Thursday, 3 July 2014


Quote of the month:

'Facts are the mere dross of history'  -  Lord Macaulay

That comment by one of our great historians (Thomas Babington, Baron Macaulay - 1800-1859) might strike the casual reader as odd - but it's one that every writer of history needs to keep in the forefront of his/her mind. We are not in the business of simply accumulating and describing facts. Our prime responsibility is not recording the past but interpreting the past. This holds true for the historical novelist as well as the writer of historical non-fiction.
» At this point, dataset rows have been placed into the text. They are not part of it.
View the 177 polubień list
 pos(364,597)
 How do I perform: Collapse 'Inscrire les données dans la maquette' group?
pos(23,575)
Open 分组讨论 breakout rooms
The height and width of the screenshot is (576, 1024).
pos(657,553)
For example, my novel The First Horseman, which has its UK launch next month, starts with a well-documented fact. Before dawn on 15 November 1536, a leading London merchant, Robert Packington, was shot and killed in Cheapside. Anyone today presented with this scrap of information might be inclined to respond, 'So what?'  'Well,' I reply, 'it was the first recorded murder with a firearm in this country.'  'OK,' the sceptic may concede, 'so perhaps that makes it worthy of a footnote in the history of crime.'  'Yes,' I respond, 'but it happened at a time when England was in crisis. Two queens died that year, one of them under the headman's axe. The whole of the North was in arms against Henry VIII's religious policies. London trembled at rumours that the rebels were advancing on the capital. The king had taken refuge in Windsor Castle. He had sent out a ridiculous order that all priests were to relinquish whatever weapons they had, except for, "a knife to cut meat". Does that suggest a clerical conspiracy against Packington, a man who did not hide his dislike of the church establishment?'

One simple fact lifts up a blazing torch with whose aid we can peer into the shadows of mid-Tudor society. What we see or half see we must begin to interpret. We will then begin to gain some sense of what it felt like to live at a time of great upheaval in English society. And that's what I want to do - give readers a feel of what life was like when England was changing so fundamentally; to get beyond the facts to what really matters. The medium I chose, in this instance, was a whodunit, the investigation of a crime and the hunting down of a criminal. I hope readers who enjoy a good murder mystery will be intrigued by my imaginary story. But I'd also like to think that they'll gain a fuller, richer, deeper understanding of what life was like in Henry VIII's England.